There is a number that every serious property investor needs to know about Ghana: 1.8 million. That is the size of the country’s housing deficit — the gap between how many homes exist and how many are needed right now. Demand runs at over 100,000 new units per year, while supply consistently lags behind. The result is a market with structural, multi-decade tailwinds built right into it.

The latest data from early 2026 shows that property prices in Ghana’s urban centres appreciated 8–12% in nominal cedi terms over the past twelve months, with prime Accra locations — including East Legon, Cantonments, and Airport Residential Area — registering gains toward the higher end of that range. Luxury apartments and townhouses in gated communities have seen the strongest performance, appreciating 20–25% in cedi terms since 2020. Over the next five years, analysts project cumulative gains of 35–55% nationwide, with Greater Accra potentially reaching 40–65% if inflation stays within target.

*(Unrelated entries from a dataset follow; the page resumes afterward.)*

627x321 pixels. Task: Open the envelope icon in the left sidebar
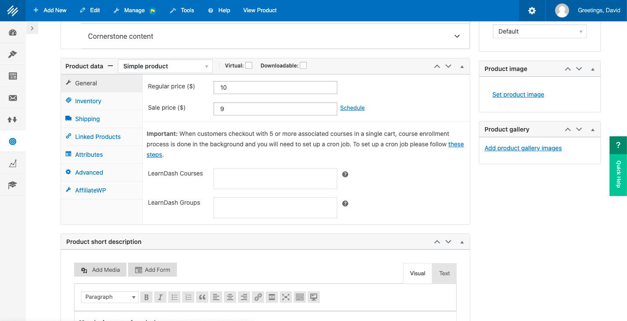click(x=13, y=98)
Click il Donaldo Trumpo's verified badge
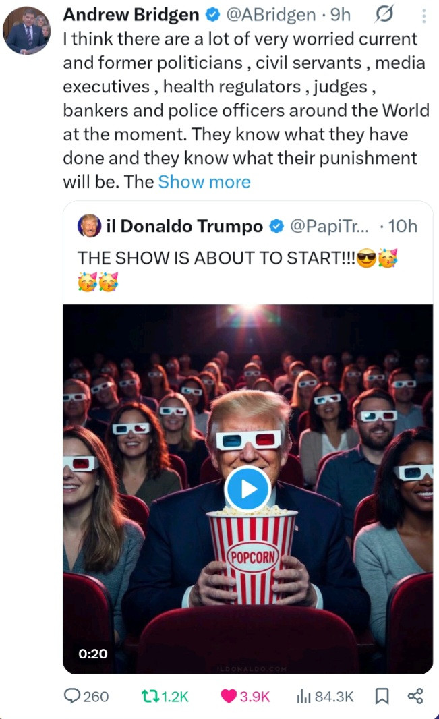 click(x=276, y=227)

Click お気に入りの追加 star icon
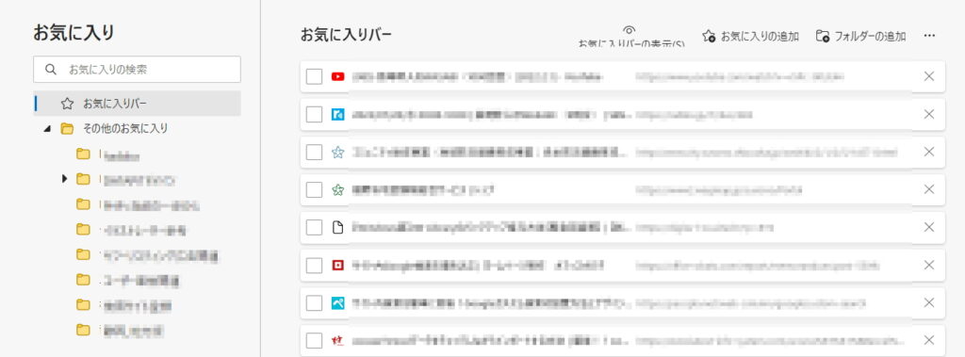709,37
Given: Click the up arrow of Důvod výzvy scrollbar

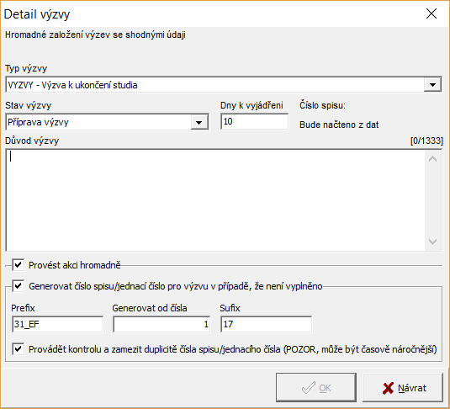Looking at the screenshot, I should 433,159.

What is particularly notable about this moment is that these gains are occurring precisely as the cost of borrowing is coming down. The Bank of Ghana’s policy rate fell from its 30% peak in 2023 to 15.5% by January 28, 2026 — the lowest in four years — with the MPC citing December 2025 inflation of just 5.4% as grounds for continued easing. Construction cost inflation also dropped to 9.7% by September 2025. Both trends signal that developer margins are improving and that mortgage accessibility — historically a major bottleneck in Ghana — is beginning to open up. Specialised diaspora mortgage products from banks like Republic Bank, Stanbic, Fidelity, and CalBank now offer rates of 11.5–13% with terms of 5–15 years.

The diaspora angle is particularly compelling. Diaspora remittances to Ghana reached approximately $6.6 billion in 2024, according to Bank of Ghana data, with a significant portion channelled directly into real estate. Developers have responded: remote buying processes, diaspora-friendly payment plans, and professional property management services that deliver 85–95% occupancy rates for absentee owners are now standard offerings in the market.

Hot investment corridors include not just Accra’s prime addresses, but also fast-growing suburban expansion areas like Adenta, Oyarifa, Pokuase, and Oyibi, where new gated developments and improved road infrastructure are driving some of the fastest price growth in the country. For those who cannot be on the ground, East Legon remains a favourite for its Airbnb potential and strong demand from business travellers and visiting diaspora. Airport Residential continues to attract diplomatic and executive tenants, with properties ranging from $450,000 to $1.5 million.

Beyond sentiment, the legal framework has caught up with the market’s ambition. The Land Act 2020 strengthened property title security, a Ghana Investment Promotion Centre Diaspora Desk has been formalised to assist foreign investors, and the Lands Commission’s digital title registration system is reducing the due diligence burden that once deterred international buyers.

The question for 2026 is not whether Ghana’s real estate market will grow. It is whether you will be in it before the next wave of price discovery.